**GIVEN EXERCISE**
Extract every line of the rows below verbatim, leaving the pictures out of your answer.

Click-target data
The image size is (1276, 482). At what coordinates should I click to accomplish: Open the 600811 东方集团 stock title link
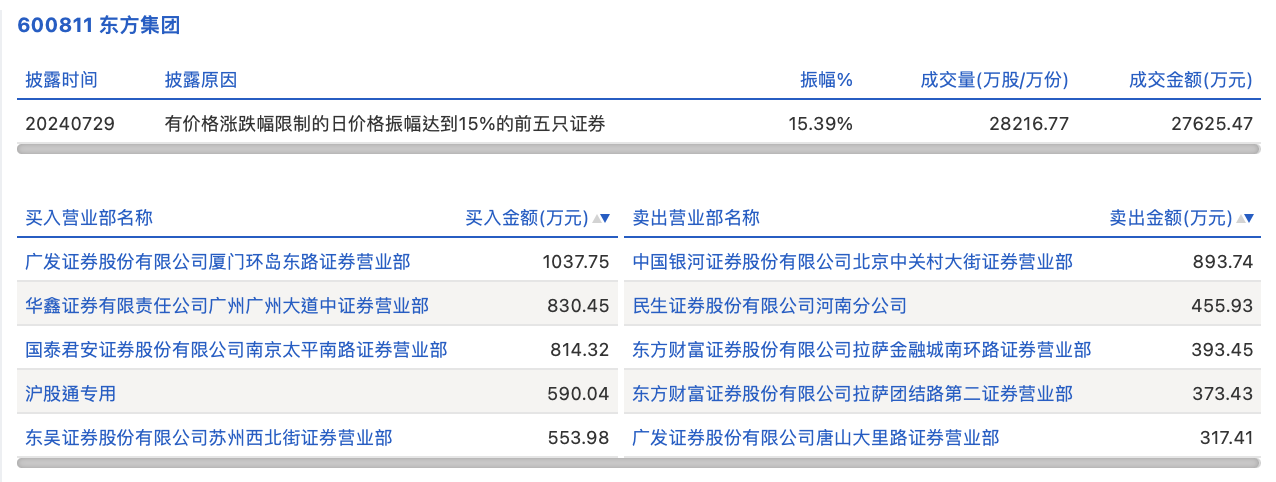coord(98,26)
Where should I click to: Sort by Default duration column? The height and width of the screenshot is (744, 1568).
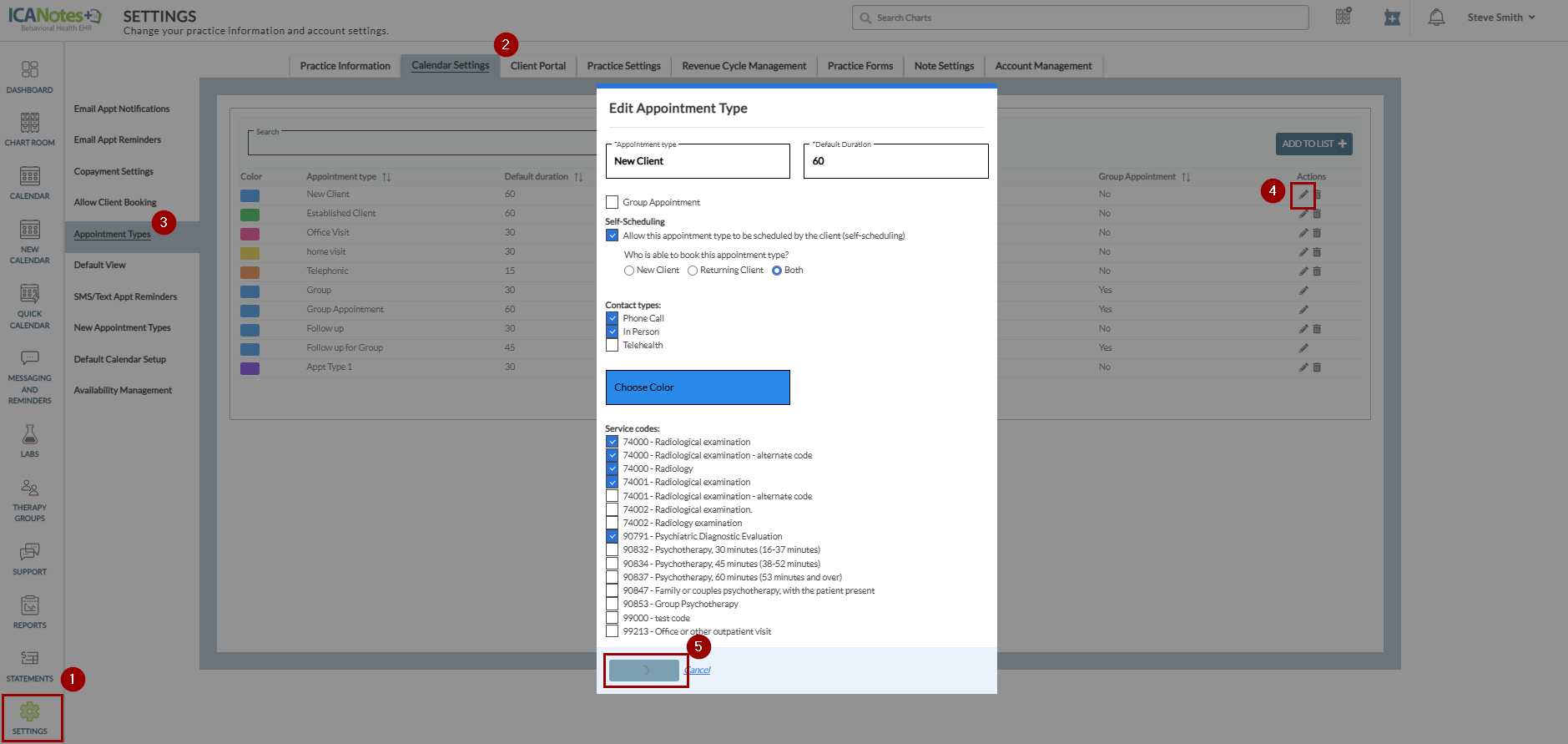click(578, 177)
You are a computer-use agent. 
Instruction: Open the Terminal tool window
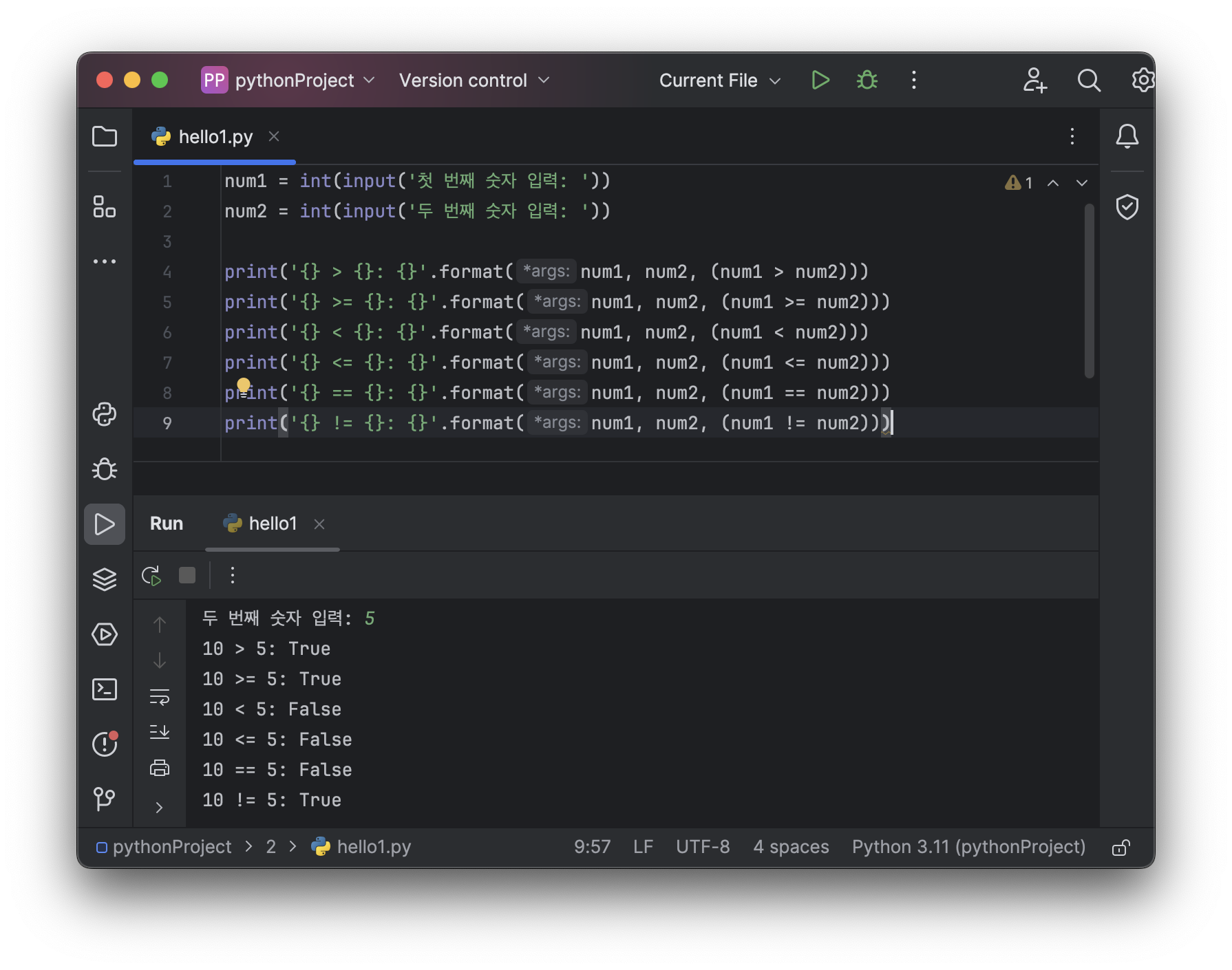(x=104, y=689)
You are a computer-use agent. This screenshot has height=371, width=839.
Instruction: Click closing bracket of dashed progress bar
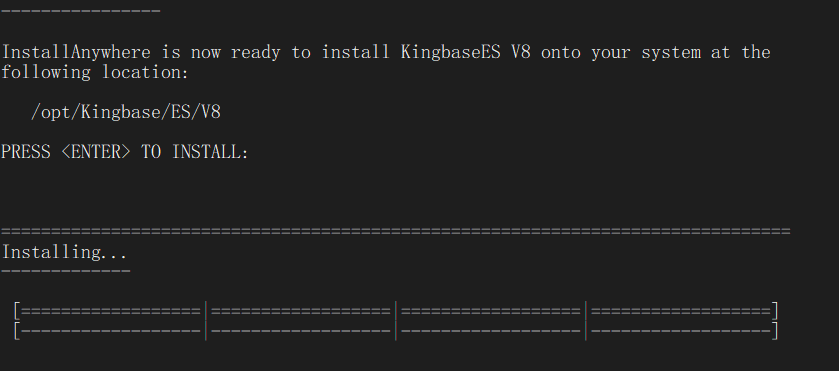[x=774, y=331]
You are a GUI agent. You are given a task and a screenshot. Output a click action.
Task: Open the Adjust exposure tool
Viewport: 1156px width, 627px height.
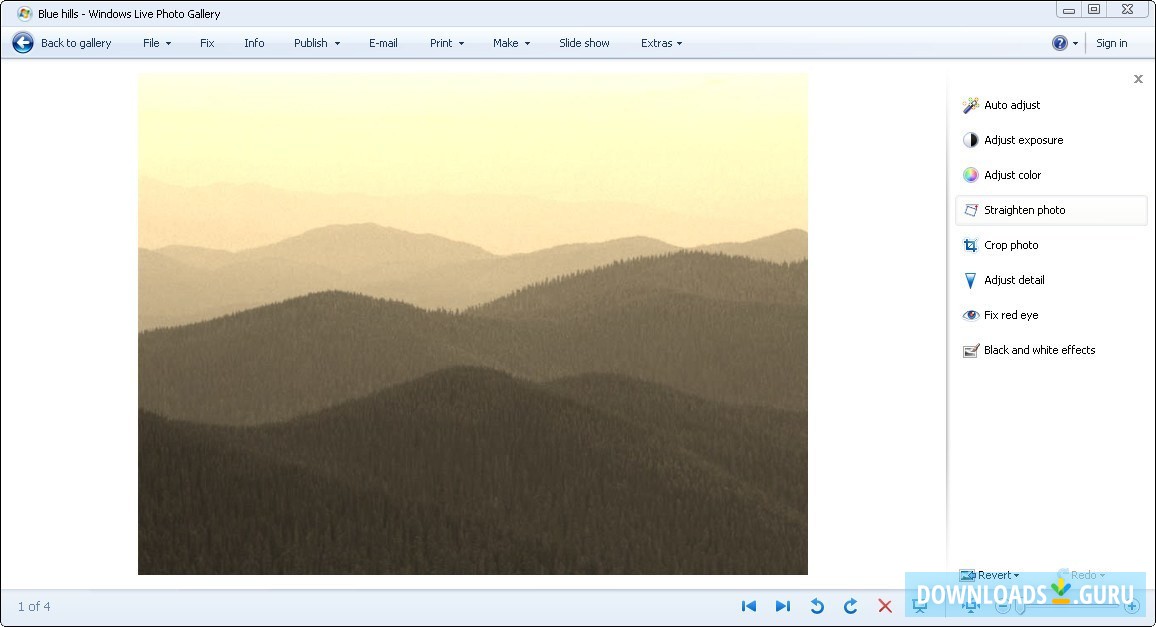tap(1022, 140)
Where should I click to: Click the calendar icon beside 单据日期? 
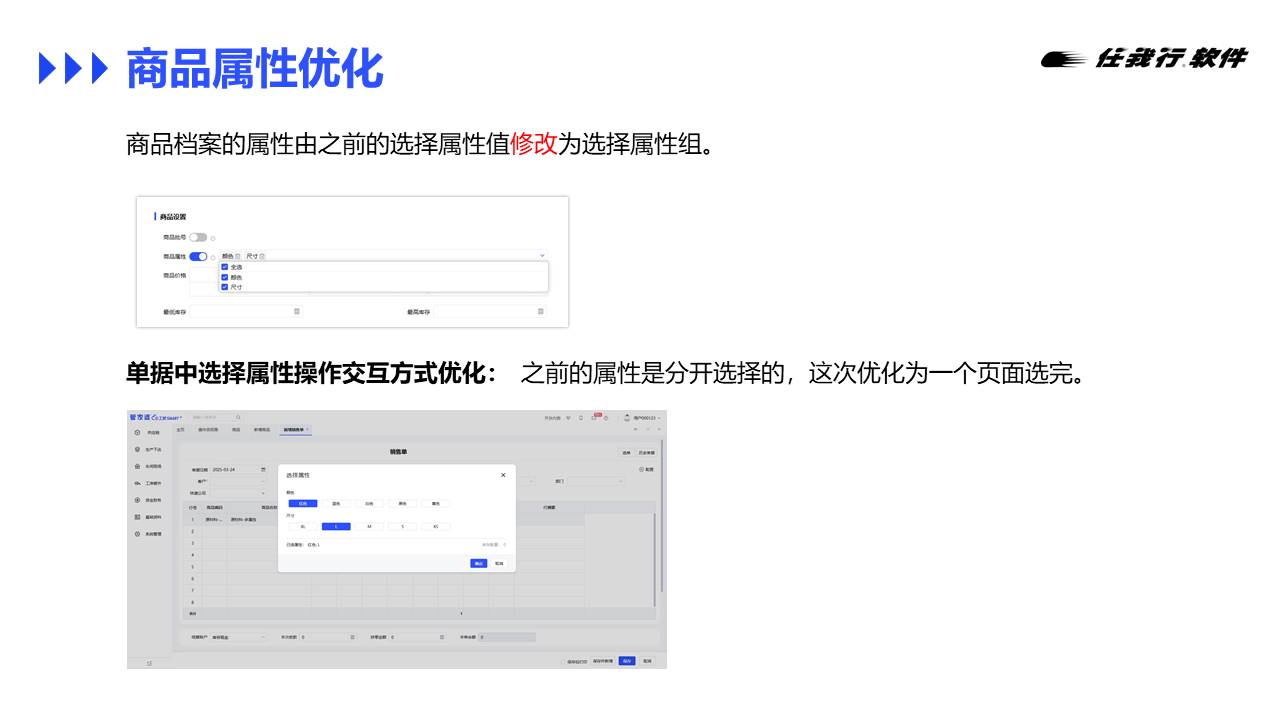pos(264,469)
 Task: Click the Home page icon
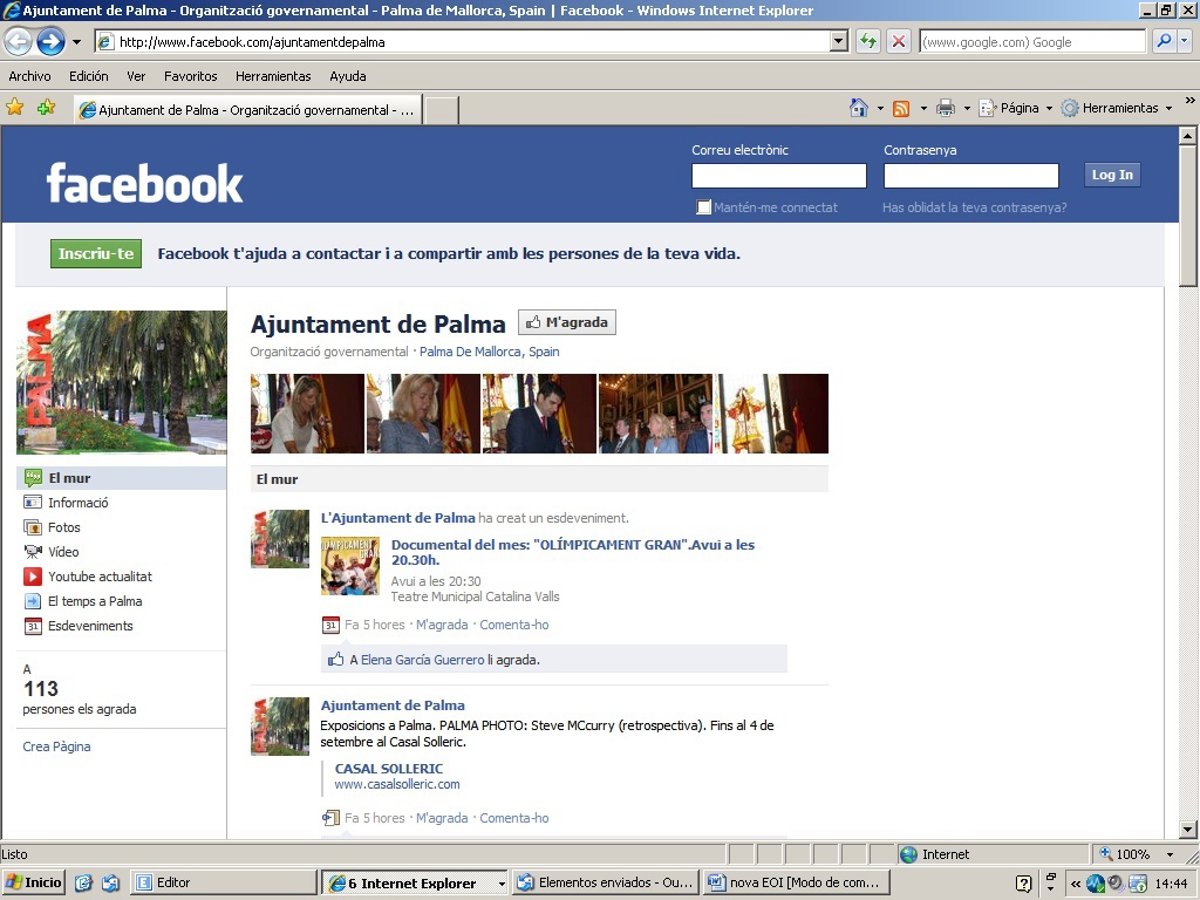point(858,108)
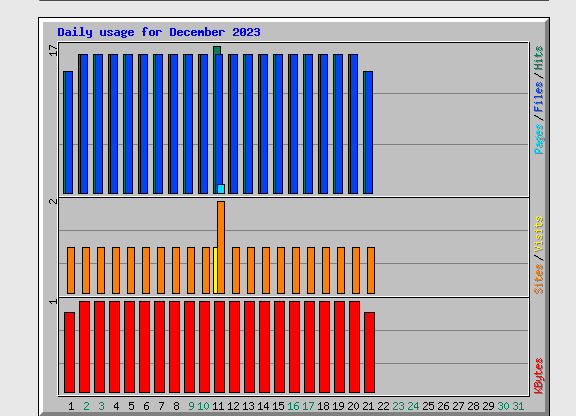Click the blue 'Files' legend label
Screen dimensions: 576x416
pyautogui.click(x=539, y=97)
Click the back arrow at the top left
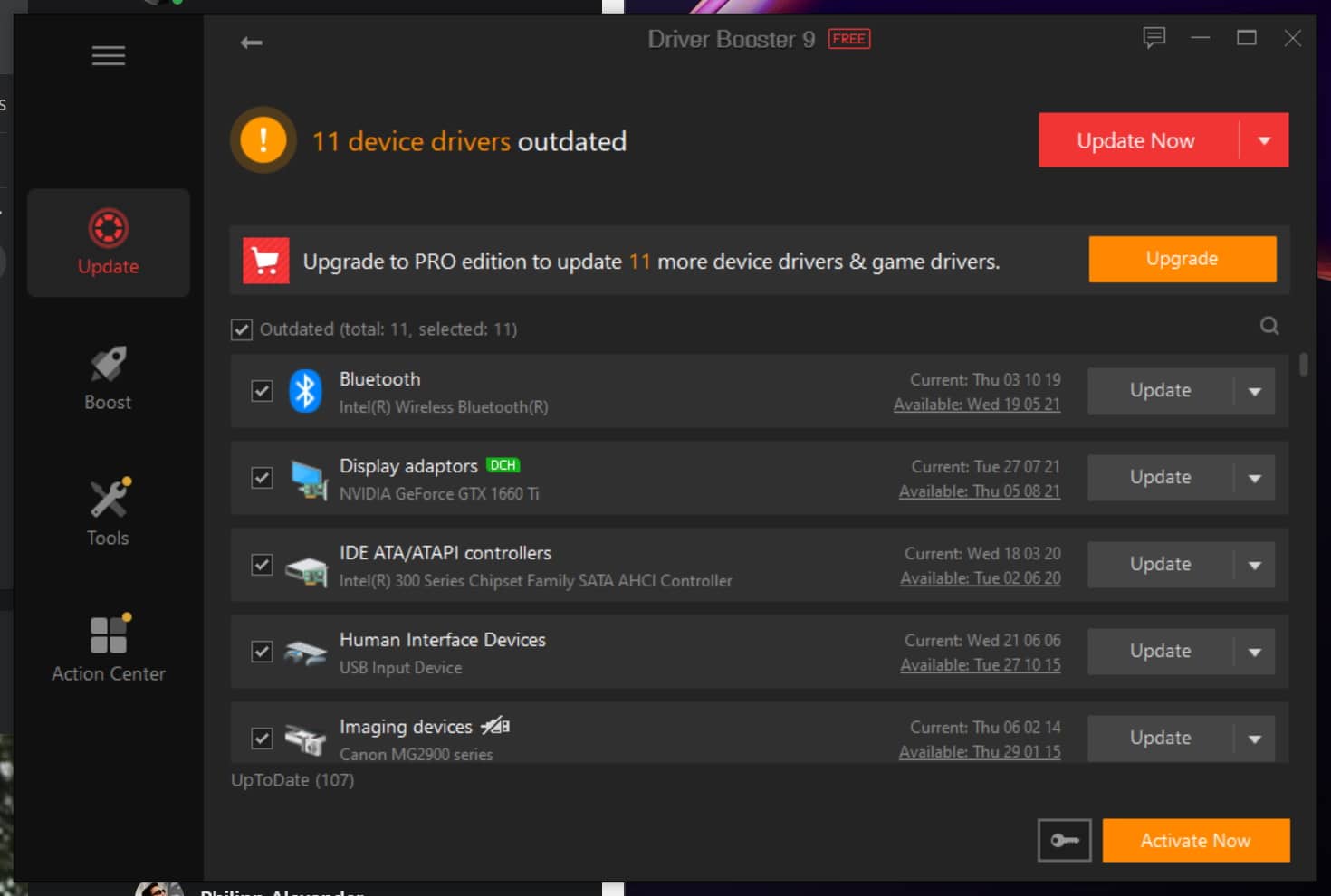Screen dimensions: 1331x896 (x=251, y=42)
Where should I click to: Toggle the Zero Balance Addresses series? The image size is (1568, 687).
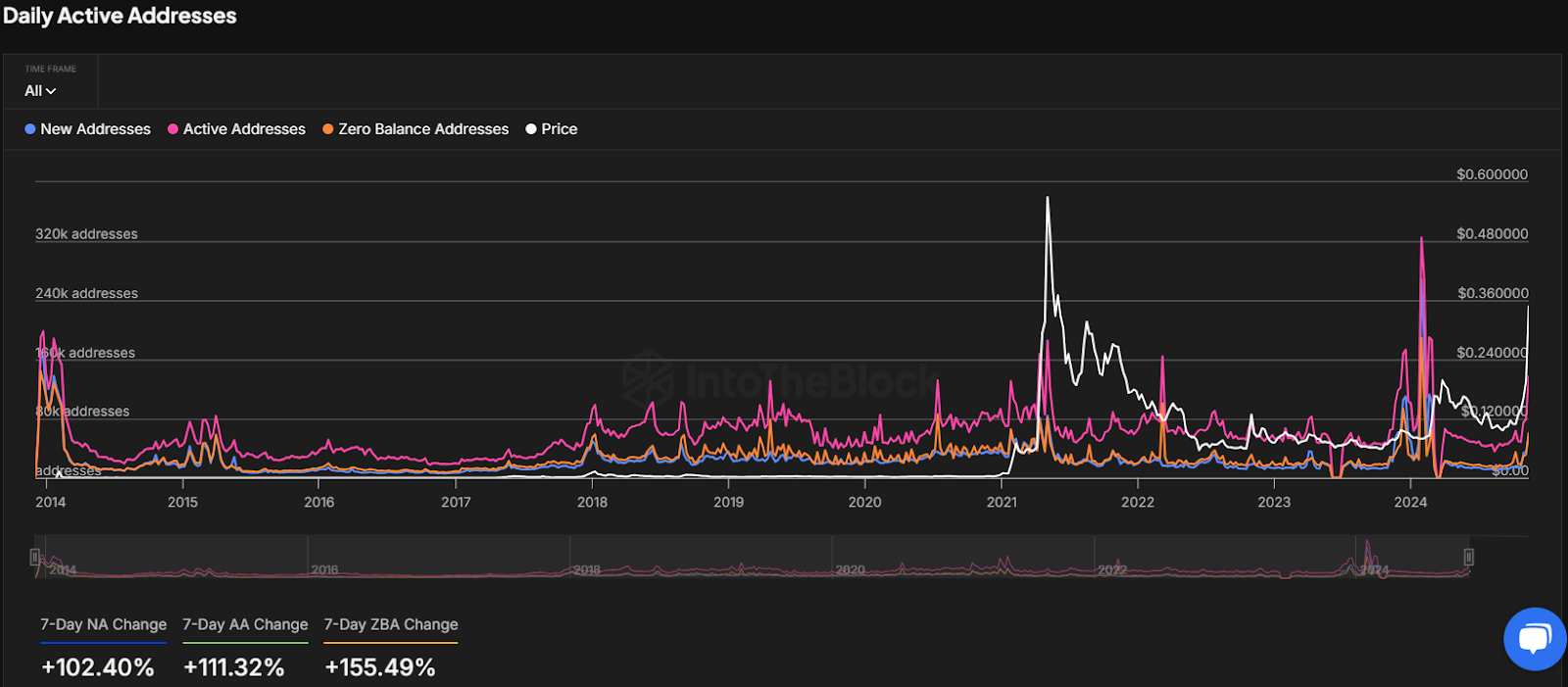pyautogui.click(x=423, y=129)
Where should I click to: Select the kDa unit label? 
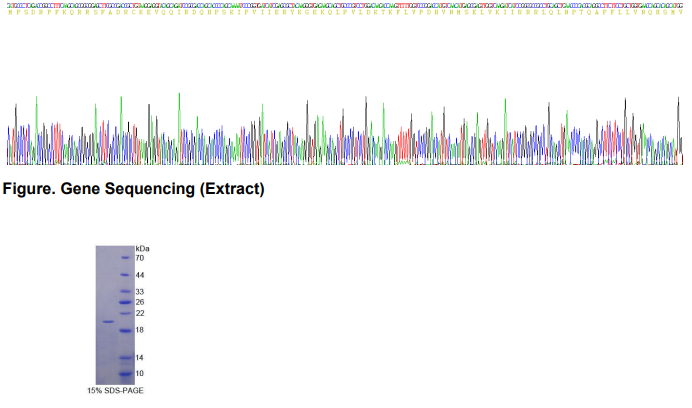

**RESULT**
The image size is (1276, 482). At what coordinates should I click to accomplish: Open the 600811 东方集团 stock title link
coord(98,26)
Where should I click to: Sort by Default duration column? The height and width of the screenshot is (744, 1568).
click(578, 177)
You are a computer-use agent. 
Instruction: Open the Terminal tool window
(x=104, y=689)
You are a computer-use agent. This screenshot has height=371, width=839.
Instruction: Click closing bracket of dashed progress bar
[x=774, y=331]
You are a GUI agent. You are given a task and a screenshot. Output a click action.
Task: Open the Adjust exposure tool
Viewport: 1156px width, 627px height.
tap(1022, 140)
Where should I click to: Click the calendar icon beside 单据日期? 
pos(264,469)
 Task: Click the Home page icon
point(858,108)
Click the blue 'Files' legend label
Screen dimensions: 576x416
pyautogui.click(x=539, y=97)
Click the back arrow at the top left
Screen dimensions: 1331x896 (x=251, y=42)
Where should I click to: Toggle the Zero Balance Addresses series? The image size is (1568, 687).
pyautogui.click(x=423, y=129)
Where should I click to: Select the kDa unit label? 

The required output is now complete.